L’acido ursodesossicolico (UDCA) è comunemente utilizzato per indurre una riduzione degli indici di colestasi; tuttavia, non ha dimostrato efficacia nel ritardare la progressione di malattia, né nel prevenire l’insorgenza del CCA.
La colestiramina, resina sequestrante gli acidi biliari, è il trattamento di prima linea per il prurito. In caso di inefficacia o scarsa tollerabilità, la rifampicina ed il naltrexone rappresentano i farmaci di seconda linea. È stata recentemente permessa anche la prescrizione off-label del bezafibrato (7).
Le stenosi dominanti responsabili di segni/sintomi clinici significativi hanno indicazione al trattamento endoscopico (dilatazione con palloncino o con il posizionamento di stent in base all’esperienza dell’operatore). Analogamente, l’approccio endoscopico è indicato in caso di colelitiasi. Qualora insorga una colangite batterica, sono indicati l’avvio tempestivo di una terapia antibiotica e la rimozione endoscopica della causa ostruttiva (se presente).
Il trapianto di fegato rappresenta l’unico intervento di tipo curativo nei casi di malattia avanzata condizionante insufficienza d’organo o di sintomi incontrollati gravemente inficianti sulla qualità di vita del paziente. La CSP recidiva post-trapianto in circa il 25% dei casi e ad oggi nessuna terapia immunosoppressiva si è dimostrata efficace nel prevenire la recidiva di malattia (Tab. 4).
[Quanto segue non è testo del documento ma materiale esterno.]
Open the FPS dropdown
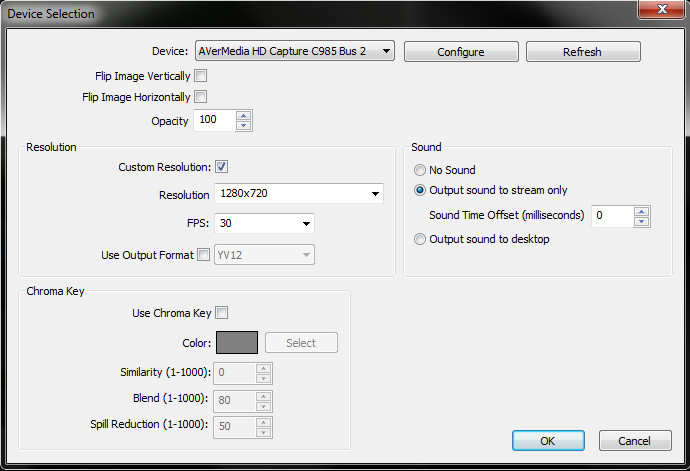The height and width of the screenshot is (471, 690). click(x=264, y=223)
La CSP è una patologia multifattoriale, con un’eziopatogenesi non ancora del tutto nota, ad andamento clinico eterogeneo e dalla diagnosi spesso ancor oggi difficoltosa. Diversi studi sono in corso per identificare nuovi biomarcatori utili al monitoraggio evolutivo della malattia e per validare nuove molecole terapeutiche efficaci nell’interrompere la progressione naturale della stessa verso la disfunzione d’organo e, di conseguenza, verso la necessità del trapianto di fegato.